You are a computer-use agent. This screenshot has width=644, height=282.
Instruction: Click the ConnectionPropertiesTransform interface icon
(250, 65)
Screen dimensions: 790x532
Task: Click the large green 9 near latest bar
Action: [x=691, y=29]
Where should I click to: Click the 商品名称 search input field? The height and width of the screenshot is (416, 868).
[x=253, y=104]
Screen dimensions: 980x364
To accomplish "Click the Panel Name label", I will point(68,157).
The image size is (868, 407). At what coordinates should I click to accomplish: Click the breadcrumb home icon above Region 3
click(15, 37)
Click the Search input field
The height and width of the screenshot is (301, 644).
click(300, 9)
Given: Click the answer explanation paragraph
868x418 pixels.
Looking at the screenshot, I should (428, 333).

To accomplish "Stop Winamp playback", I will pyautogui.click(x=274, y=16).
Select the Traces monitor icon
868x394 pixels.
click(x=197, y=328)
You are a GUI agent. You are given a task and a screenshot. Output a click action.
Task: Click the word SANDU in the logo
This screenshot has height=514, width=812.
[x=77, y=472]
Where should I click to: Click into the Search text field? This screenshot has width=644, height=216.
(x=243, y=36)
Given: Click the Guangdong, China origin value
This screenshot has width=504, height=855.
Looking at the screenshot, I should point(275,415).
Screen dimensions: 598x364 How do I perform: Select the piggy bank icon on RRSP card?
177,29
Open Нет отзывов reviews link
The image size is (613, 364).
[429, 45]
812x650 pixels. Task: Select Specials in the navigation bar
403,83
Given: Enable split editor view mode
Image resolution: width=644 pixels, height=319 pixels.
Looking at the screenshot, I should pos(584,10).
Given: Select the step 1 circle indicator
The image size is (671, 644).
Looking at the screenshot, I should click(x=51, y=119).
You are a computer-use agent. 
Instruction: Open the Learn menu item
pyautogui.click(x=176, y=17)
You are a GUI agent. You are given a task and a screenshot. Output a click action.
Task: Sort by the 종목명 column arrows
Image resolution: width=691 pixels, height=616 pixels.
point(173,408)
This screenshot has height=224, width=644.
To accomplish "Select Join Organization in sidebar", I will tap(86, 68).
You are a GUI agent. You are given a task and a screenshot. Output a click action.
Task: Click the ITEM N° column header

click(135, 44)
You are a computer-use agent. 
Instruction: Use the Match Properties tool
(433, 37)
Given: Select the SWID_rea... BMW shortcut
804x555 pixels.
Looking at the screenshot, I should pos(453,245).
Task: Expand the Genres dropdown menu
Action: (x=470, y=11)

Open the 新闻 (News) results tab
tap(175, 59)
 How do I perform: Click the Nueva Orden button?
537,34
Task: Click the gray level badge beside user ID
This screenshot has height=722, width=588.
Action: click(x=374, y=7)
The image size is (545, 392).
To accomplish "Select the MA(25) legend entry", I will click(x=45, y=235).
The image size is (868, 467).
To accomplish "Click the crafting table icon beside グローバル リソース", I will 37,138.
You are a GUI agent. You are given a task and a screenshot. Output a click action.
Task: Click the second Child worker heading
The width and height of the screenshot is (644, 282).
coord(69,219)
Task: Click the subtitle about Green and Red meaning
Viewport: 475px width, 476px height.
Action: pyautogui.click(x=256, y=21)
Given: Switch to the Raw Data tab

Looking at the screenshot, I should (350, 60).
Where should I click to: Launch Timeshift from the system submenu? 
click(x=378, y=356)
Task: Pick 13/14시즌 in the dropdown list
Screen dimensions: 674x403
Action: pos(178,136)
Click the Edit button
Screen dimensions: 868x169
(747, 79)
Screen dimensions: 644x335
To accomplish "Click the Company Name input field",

□ □ □ □ □ □ □

Work task
Exact transcription of the records is all that is wanted.

Answer box
You are a computer-use agent. This screenshot has width=644, height=282.
Instruction: Click the ConnectionPropertiesTransform interface icon
(250, 65)
Screen dimensions: 790x532
Task: Click the large green 9 near latest bar
Action: [x=691, y=29]
Where should I click to: Click the 商品名称 search input field? The height and width of the screenshot is (416, 868).
[x=253, y=104]
Screen dimensions: 980x364
To accomplish "Click the Panel Name label", I will point(68,157).
The image size is (868, 407). At what coordinates should I click to accomplish: Click the breadcrumb home icon above Region 3
click(15, 37)
Click the Search input field
The height and width of the screenshot is (301, 644).
click(300, 9)
Given: Click the answer explanation paragraph
868x418 pixels.
Looking at the screenshot, I should (428, 333).

To accomplish "Stop Winamp playback", I will pyautogui.click(x=274, y=16).
Select the Traces monitor icon
868x394 pixels.
click(x=197, y=328)
You are a GUI agent. You are given a task and a screenshot. Output a click action.
Task: Click the word SANDU in the logo
This screenshot has height=514, width=812.
[x=77, y=472]
Where should I click to: Click into the Search text field? This screenshot has width=644, height=216.
(x=243, y=36)
Given: Click the Guangdong, China origin value
This screenshot has width=504, height=855.
Looking at the screenshot, I should point(275,415).
Screen dimensions: 598x364 How do I perform: Select the piggy bank icon on RRSP card?
177,29
Open Нет отзывов reviews link
The image size is (613, 364).
[429, 45]
812x650 pixels. Task: Select Specials in the navigation bar
403,83
Given: Enable split editor view mode
Image resolution: width=644 pixels, height=319 pixels.
Looking at the screenshot, I should pos(584,10).
Given: Select the step 1 circle indicator
The image size is (671, 644).
Looking at the screenshot, I should click(x=51, y=119).
You are a computer-use agent. 
Instruction: Open the Learn menu item
pyautogui.click(x=176, y=17)
You are a GUI agent. You are given a task and a screenshot. Output a click action.
Task: Sort by the 종목명 column arrows
Image resolution: width=691 pixels, height=616 pixels.
point(173,408)
This screenshot has height=224, width=644.
To accomplish "Select Join Organization in sidebar", I will tap(86, 68).
You are a GUI agent. You are given a task and a screenshot. Output a click action.
Task: Click the ITEM N° column header

click(135, 44)
You are a computer-use agent. 
Instruction: Use the Match Properties tool
(433, 37)
Given: Select the SWID_rea... BMW shortcut
804x555 pixels.
Looking at the screenshot, I should pos(453,245).
Task: Expand the Genres dropdown menu
Action: (x=470, y=11)

Open the 新闻 (News) results tab
tap(175, 59)
 How do I perform: Click the Nueva Orden button?
537,34
Task: Click the gray level badge beside user ID
This screenshot has height=722, width=588.
Action: click(x=374, y=7)
The image size is (545, 392).
To accomplish "Select the MA(25) legend entry", I will click(x=45, y=235).
The image size is (868, 467).
To accomplish "Click the crafting table icon beside グローバル リソース", I will 37,138.
You are a GUI agent. You are given a task and a screenshot. Output a click action.
Task: Click the second Child worker heading
The width and height of the screenshot is (644, 282).
coord(69,219)
Task: Click the subtitle about Green and Red meaning
Viewport: 475px width, 476px height.
Action: pyautogui.click(x=256, y=21)
Given: Switch to the Raw Data tab

Looking at the screenshot, I should (350, 60).
Where should I click to: Launch Timeshift from the system submenu? 
click(x=378, y=356)
Task: Pick 13/14시즌 in the dropdown list
Screen dimensions: 674x403
Action: pos(178,136)
Click the Edit button
Screen dimensions: 868x169
(747, 79)
Screen dimensions: 644x335
To accomplish "Click the Company Name input field",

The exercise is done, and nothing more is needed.